Alan Grant, who died at the age of 73, was a prolific writer of comics and comics, known for his work on Judge Dredd in the 2000 AD sci-fi comics as well as various late-century Batman titles. 1980s to late 1990s.
His grandmother taught him to read when he was three using The Beano and The Dandy (“The first word I could read was “aaargh!”), Grant worked briefly in a bank before arriving at DC Thomson, the Dundee publishers, subsequently forming a writing partnership and friendship with a former Thomson student, John Wagner. Later, they were poached by DC Comics in America to script Batman.
It was the creation of 2000 AD and Judge Dredd, however, that brought out the best in the writing duo. The character, a snarling, heavily armored fascist super cop, developed by Wagner, first appeared in 1977. With his catchphrase “I am the law”, he combined the powers of judge, jury and executioner as he was fighting crime in the violent dystopian MegaCity One. . Grant began writing for the character in the early 1980s.
From the outset, Grant and Wagner set out to satirize contemporary British and American cultural trends.
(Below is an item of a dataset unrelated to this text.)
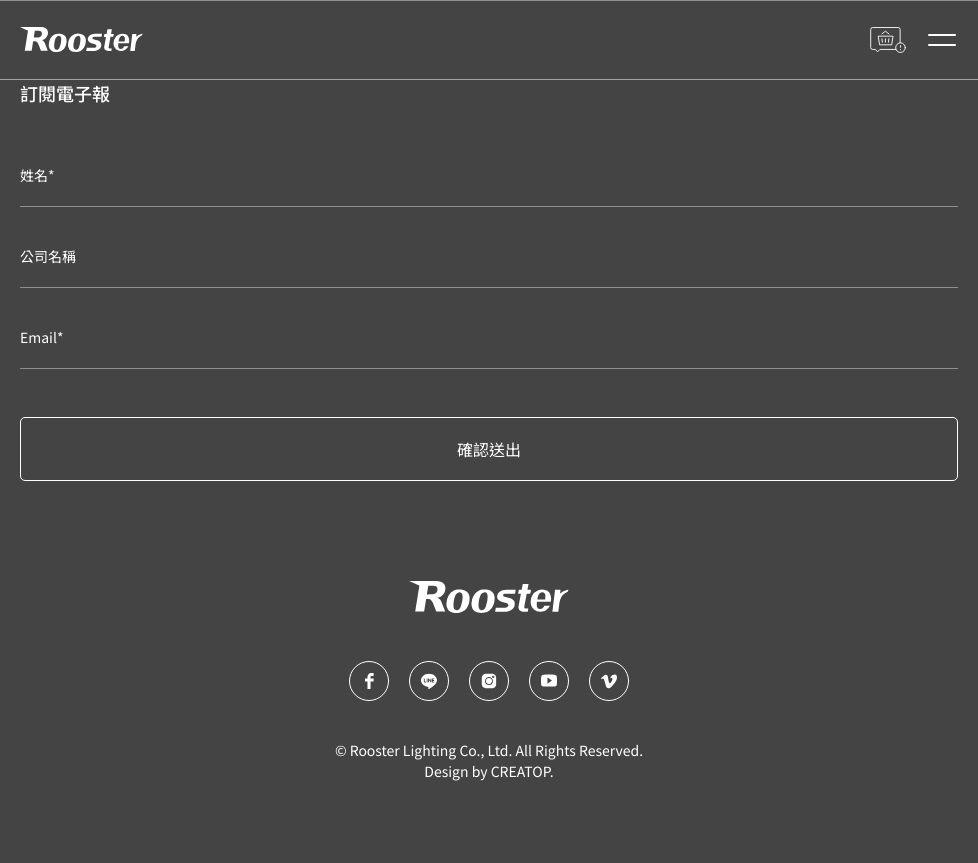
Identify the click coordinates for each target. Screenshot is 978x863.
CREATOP (520, 772)
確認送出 (489, 449)
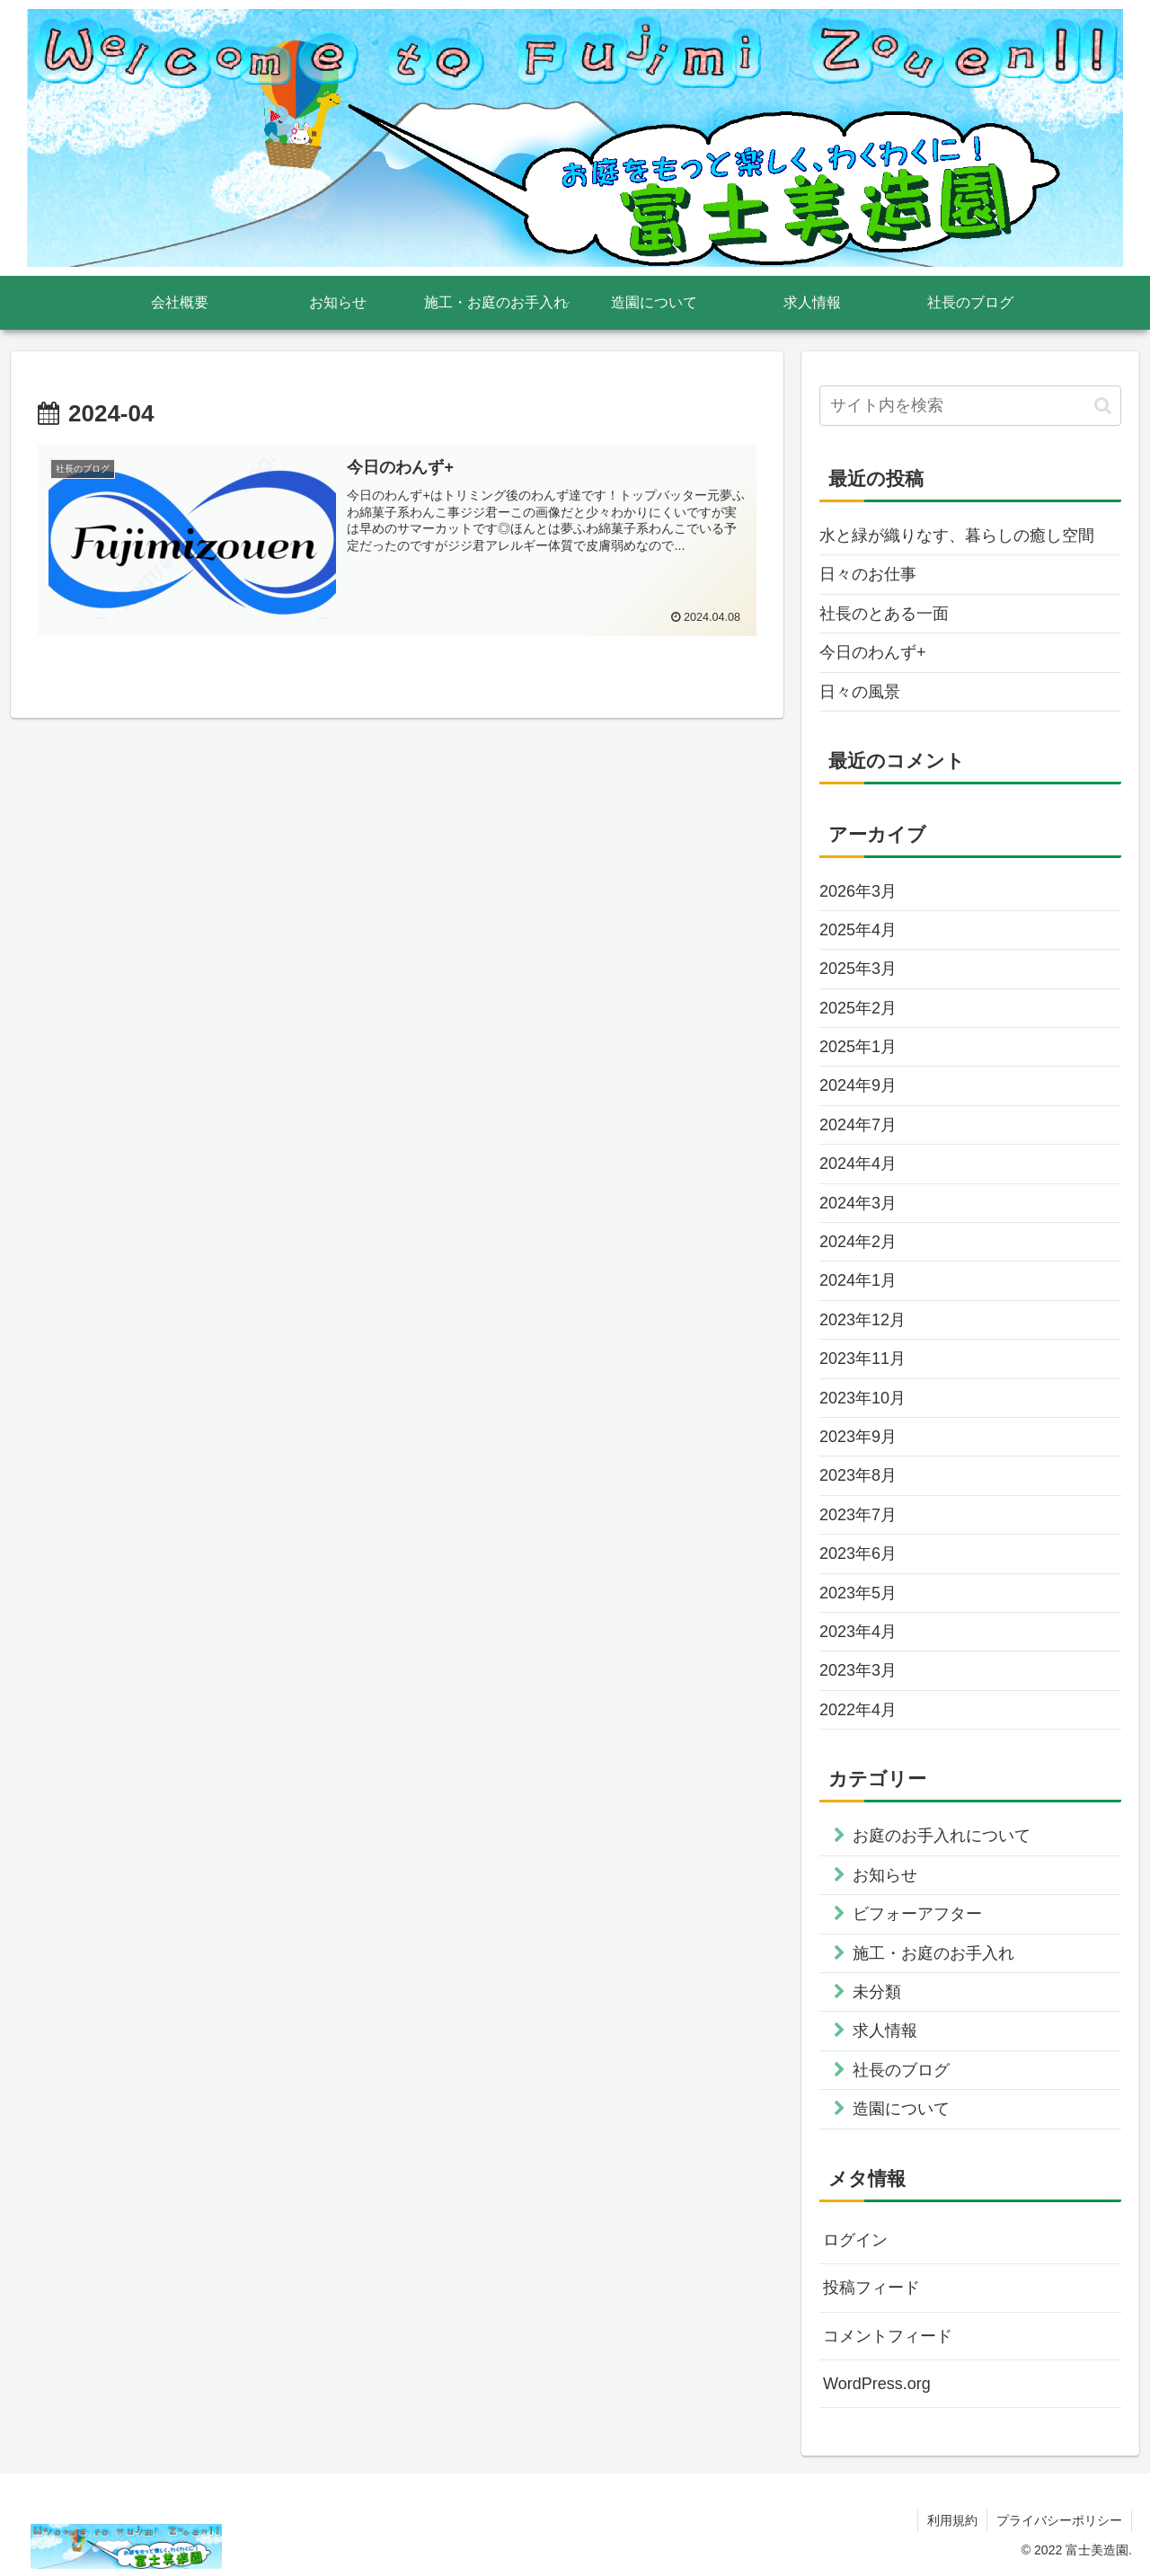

They read tabloids to find stories about youth gangs, unemployment, overcrowding, and “neighbor rage” that they exaggerated and placed in the future. “People in Scotland hated Maggie Thatcher and a lot of what we did with Judge Dredd was very much a reaction to that,” Grant recalled.
Over the years, Judge Dredd gained a reputation for his seemingly prophetic powers, and later in life Grant identified several predicted developments on the show in the 1980s, including the obesity epidemic and the ban To smoke. A screenplay by Judge Dredd featured morbidly obese activists campaigning for extra food; another featured the Smokatorium, the only place in MegaCity One where people were allowed to smoke.